## TASK TO CARRY OUT
What do the lines say from the one containing "Given: Collapse the" to the end of the records? Restate them word for word, and only those.

(Records from a data source)

========

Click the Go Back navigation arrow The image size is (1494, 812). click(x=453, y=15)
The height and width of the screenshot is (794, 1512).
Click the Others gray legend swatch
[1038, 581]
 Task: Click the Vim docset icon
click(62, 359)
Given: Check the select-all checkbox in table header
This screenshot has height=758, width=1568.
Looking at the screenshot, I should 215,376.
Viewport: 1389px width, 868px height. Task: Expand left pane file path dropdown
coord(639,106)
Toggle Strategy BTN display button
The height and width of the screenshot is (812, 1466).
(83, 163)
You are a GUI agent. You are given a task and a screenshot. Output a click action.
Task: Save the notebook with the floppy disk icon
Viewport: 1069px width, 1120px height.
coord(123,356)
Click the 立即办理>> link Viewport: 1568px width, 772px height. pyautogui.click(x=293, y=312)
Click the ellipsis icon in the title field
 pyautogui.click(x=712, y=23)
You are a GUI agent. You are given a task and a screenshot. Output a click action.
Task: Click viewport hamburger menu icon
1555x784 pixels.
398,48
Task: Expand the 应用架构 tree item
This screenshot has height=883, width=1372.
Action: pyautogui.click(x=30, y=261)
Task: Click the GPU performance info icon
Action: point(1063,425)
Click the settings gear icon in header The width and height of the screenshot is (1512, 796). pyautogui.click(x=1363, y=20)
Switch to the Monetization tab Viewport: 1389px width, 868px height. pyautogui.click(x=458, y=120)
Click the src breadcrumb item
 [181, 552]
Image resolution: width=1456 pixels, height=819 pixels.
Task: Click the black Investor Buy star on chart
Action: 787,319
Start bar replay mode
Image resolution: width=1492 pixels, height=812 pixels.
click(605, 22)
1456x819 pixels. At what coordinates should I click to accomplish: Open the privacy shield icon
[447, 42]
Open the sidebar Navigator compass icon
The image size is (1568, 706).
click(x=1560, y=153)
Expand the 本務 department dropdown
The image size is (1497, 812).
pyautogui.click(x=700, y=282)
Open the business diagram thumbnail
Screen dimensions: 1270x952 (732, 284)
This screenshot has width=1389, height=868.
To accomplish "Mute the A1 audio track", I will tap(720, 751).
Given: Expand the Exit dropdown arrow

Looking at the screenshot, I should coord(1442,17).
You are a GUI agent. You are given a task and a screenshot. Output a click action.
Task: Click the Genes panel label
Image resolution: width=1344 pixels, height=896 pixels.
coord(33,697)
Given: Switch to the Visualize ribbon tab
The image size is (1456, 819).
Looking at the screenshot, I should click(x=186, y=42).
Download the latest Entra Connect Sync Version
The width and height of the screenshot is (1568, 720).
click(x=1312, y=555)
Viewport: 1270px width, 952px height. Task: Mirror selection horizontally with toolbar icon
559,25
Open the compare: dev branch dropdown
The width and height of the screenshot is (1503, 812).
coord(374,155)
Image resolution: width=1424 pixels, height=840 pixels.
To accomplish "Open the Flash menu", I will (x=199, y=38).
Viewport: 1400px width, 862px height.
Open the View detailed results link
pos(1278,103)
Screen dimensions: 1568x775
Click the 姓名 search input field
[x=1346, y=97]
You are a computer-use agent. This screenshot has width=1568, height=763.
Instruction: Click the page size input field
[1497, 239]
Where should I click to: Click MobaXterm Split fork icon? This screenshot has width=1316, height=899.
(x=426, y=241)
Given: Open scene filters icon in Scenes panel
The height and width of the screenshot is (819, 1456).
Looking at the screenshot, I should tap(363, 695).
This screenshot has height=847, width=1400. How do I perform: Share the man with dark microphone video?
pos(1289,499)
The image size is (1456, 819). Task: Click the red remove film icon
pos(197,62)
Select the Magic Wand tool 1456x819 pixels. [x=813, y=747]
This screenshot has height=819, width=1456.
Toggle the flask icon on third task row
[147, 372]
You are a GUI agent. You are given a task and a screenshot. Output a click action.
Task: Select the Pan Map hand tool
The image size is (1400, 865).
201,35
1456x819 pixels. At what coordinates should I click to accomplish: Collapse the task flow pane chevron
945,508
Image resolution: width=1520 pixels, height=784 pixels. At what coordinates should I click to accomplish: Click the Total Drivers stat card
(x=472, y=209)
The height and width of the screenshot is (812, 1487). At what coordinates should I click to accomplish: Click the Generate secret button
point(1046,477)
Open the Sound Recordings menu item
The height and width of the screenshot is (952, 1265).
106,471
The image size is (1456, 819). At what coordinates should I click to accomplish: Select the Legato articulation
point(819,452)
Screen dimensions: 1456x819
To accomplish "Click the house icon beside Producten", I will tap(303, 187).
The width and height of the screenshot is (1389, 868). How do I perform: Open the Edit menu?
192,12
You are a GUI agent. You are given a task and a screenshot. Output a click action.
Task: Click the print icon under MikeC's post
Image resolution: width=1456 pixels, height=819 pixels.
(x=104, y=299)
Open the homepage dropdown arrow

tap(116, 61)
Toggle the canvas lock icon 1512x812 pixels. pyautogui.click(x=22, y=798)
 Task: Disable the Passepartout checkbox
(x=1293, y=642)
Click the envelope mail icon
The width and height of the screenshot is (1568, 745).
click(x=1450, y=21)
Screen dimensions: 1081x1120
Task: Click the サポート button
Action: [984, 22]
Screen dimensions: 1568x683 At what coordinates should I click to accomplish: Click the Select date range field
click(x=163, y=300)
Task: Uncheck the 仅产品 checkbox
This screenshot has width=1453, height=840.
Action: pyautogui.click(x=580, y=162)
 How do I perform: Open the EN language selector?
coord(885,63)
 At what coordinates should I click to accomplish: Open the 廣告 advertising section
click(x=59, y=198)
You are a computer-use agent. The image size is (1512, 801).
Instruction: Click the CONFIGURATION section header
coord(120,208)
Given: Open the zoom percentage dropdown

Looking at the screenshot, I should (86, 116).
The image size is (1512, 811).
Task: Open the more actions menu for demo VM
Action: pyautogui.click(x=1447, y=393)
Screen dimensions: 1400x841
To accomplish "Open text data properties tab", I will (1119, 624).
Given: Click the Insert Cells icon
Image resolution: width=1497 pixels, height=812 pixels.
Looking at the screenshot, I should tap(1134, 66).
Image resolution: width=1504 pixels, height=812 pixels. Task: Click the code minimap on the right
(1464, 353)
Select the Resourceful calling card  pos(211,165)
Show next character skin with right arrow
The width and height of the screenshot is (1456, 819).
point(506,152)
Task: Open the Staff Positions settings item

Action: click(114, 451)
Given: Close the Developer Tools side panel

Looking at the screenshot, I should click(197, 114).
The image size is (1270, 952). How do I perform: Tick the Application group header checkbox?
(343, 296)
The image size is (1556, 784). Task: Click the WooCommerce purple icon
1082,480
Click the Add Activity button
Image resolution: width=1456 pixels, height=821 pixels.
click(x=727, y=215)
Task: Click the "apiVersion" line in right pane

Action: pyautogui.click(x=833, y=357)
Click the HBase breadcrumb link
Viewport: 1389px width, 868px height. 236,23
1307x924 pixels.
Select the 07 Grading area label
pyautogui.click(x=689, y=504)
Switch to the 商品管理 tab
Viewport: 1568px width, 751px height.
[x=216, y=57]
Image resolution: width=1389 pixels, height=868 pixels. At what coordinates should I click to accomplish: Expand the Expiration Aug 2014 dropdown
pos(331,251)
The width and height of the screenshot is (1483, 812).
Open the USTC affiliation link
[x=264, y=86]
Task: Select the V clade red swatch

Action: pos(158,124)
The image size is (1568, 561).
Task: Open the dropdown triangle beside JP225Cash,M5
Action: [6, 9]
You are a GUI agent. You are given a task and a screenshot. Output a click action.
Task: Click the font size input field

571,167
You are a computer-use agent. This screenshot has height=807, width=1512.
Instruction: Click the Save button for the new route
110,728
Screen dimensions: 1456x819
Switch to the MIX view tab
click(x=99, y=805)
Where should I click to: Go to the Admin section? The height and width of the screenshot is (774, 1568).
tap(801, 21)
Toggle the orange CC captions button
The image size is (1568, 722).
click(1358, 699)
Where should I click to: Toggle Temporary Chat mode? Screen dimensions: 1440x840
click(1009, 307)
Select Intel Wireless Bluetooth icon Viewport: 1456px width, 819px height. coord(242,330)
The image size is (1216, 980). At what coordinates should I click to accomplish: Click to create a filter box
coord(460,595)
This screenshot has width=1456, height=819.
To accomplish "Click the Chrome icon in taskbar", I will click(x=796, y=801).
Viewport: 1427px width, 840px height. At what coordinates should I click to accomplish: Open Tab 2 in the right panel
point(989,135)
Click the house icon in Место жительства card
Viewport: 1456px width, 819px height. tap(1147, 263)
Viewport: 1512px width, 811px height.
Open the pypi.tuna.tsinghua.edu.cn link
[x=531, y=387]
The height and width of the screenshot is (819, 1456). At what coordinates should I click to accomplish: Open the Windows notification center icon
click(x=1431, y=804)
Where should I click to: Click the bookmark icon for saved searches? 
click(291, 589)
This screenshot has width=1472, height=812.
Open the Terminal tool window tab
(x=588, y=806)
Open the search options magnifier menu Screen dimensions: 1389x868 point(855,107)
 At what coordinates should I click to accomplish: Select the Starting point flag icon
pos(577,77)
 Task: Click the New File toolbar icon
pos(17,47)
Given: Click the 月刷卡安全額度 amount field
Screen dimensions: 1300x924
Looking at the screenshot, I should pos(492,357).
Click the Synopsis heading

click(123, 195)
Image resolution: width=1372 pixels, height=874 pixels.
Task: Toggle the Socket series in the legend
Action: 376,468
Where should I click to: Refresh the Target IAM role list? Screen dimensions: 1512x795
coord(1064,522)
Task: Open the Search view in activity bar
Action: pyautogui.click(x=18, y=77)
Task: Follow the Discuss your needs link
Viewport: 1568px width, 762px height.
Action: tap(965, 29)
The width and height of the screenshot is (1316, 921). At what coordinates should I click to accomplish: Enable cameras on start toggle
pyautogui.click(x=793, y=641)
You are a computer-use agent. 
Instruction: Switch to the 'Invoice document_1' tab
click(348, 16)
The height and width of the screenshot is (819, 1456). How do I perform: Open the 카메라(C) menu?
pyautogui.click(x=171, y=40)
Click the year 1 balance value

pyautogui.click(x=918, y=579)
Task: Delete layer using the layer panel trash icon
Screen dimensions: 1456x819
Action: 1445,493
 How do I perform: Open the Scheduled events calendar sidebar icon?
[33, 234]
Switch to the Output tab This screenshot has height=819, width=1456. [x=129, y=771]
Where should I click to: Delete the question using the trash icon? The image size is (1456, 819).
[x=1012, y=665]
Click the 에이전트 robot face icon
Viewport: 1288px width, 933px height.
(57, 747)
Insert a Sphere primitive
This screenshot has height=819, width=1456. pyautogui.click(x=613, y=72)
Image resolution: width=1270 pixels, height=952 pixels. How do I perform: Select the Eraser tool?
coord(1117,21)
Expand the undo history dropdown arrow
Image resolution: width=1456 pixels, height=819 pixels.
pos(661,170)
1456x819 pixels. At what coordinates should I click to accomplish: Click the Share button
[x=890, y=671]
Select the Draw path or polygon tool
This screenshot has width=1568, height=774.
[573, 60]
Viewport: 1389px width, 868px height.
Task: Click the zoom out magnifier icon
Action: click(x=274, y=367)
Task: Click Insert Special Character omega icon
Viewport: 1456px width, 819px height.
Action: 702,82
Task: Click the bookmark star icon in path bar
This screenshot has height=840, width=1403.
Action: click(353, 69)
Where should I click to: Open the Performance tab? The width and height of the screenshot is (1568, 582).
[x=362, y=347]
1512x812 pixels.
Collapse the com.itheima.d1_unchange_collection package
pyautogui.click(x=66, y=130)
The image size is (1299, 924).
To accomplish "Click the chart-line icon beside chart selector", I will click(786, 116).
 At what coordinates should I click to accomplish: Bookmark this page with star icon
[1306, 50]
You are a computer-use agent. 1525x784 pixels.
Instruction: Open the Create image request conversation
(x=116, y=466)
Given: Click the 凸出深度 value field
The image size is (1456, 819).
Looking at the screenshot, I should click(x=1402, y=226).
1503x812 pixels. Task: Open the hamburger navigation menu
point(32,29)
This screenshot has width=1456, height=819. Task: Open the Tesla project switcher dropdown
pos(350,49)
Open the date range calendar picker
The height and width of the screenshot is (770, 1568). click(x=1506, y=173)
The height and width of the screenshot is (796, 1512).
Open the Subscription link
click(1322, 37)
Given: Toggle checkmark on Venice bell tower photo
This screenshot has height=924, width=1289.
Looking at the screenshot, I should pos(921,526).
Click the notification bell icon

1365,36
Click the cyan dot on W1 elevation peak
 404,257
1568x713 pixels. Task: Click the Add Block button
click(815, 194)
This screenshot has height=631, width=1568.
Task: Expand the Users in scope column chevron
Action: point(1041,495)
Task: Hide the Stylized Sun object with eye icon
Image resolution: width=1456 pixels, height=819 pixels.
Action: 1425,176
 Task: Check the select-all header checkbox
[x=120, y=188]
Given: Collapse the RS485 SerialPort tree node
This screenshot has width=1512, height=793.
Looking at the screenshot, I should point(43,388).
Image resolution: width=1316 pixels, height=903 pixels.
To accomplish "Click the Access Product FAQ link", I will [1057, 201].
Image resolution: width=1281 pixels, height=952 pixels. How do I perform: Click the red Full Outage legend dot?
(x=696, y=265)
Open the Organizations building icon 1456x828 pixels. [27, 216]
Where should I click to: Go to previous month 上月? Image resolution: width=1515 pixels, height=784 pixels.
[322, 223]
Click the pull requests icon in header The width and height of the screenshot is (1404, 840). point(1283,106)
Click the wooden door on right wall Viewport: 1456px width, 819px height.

========

## SOLUTION FOR THIS TASK
Given: Collapse the RS485 SerialPort tree node
This screenshot has width=1512, height=793.
Looking at the screenshot, I should point(43,388).
Image resolution: width=1316 pixels, height=903 pixels.
To accomplish "Click the Access Product FAQ link", I will [1057, 201].
Image resolution: width=1281 pixels, height=952 pixels. How do I perform: Click the red Full Outage legend dot?
(x=696, y=265)
Open the Organizations building icon 1456x828 pixels. [27, 216]
Where should I click to: Go to previous month 上月? Image resolution: width=1515 pixels, height=784 pixels.
[322, 223]
Click the pull requests icon in header The width and height of the screenshot is (1404, 840). point(1283,106)
Click the wooden door on right wall Viewport: 1456px width, 819px height.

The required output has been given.